Bishops in South Africa have heralded the decision to issue former President Jacob Zuma with a summons to court as evidence that the “wheels of justice are still turning” in the country.

During a 15-minute hearing early on Friday 6 April in Durban, prosecutors said the 75-year-old has been charged with 16 counts of corruption relating to a multibillion rand arms deal arranged when he was deputy president.

Archbishop William Slattery of Pretoria, spokesperson for the South African Catholic Bishops’ Conference, told America magazine: “Though it is very late in the day, it is very hopeful that the wheels of justice are still turning in South Africa.”

He continued: “The fact that the former state president will now have his day in court to answer before the nation for his decisions while in power will certainly send a well-needed clanging alarm call to many departments and offices of political administration.”

During Friday’s hearing the Durban High Court approved a request to adjourn the case until 8 June so both sides could prepare submissions. A potential trial would take several more months to prepare.

Mr Zuma, who was forced from office in February, denies any wrongdoing and is challenging the decision to prosecute the case.

In a rousing speech given from a podium outside the Durban court, the former President told his thousands of supporters that he was innocent and that his opponents were telling lies.

“I can’t believe all the lies that are said about me. I am innocent until proven guilty,” he added, speaking in Zulu.

He then led the crowd in a rendition of “Umshini wami,” a song made popular by the ANC’s armed wing during South Africa’s struggle against apartheid and which translates as “Bring my machine gun”.

Mr Zuma’s charges relate to 783 instances of alleged wrongdoing in the 30 billion rand (£1.8bn) deal with a French arms company during his time as deputy president.

The charges were set aside in 2009, paving the way for Mr Zuma to run for president, but were re-instated in 2016.

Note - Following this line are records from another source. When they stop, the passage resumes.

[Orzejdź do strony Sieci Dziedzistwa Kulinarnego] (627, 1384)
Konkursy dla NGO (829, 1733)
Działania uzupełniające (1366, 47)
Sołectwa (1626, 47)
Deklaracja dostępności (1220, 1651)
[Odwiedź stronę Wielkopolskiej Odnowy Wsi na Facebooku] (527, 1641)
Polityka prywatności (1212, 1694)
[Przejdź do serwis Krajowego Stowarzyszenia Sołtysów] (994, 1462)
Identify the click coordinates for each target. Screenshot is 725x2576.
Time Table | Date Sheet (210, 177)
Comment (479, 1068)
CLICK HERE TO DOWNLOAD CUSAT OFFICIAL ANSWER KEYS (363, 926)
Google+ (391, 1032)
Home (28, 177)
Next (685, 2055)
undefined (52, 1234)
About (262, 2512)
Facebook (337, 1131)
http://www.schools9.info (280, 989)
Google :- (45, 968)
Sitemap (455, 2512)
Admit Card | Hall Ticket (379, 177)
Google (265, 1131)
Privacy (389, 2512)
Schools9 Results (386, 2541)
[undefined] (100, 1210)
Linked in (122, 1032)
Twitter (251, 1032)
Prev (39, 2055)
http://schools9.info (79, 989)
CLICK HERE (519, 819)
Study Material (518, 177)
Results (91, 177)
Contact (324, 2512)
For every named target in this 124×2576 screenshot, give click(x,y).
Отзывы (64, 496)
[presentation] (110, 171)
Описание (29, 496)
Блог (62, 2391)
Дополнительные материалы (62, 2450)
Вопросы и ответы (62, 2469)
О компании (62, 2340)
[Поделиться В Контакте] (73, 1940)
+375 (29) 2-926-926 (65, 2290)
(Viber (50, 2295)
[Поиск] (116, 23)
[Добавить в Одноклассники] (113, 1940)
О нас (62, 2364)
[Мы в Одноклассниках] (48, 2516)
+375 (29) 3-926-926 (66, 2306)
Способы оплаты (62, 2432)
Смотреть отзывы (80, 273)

Allegations of corruption dogged Mr Zuma’s time in office, but he has consistently denied any wrong-doing.

South Africa’s chief prosecutor decided that Mr Zuma should be prosecuted last month.

Following his resignation as president of South Africa on 14 February, the country’s bishops said Mr Zuma’s presidency had fostered corruption and dereliction of duty at all levels of government.

“The fact that Mr Zuma has been allowed to hold on to the highest position in the land despite long-standing and overwhelming evidence of his unfitness for office has done immense harm to our country’s international reputation, to its economy and, especially, to its poorest and most vulnerable citizens,” the Southern African Catholic Bishops’ Conference said in a statement.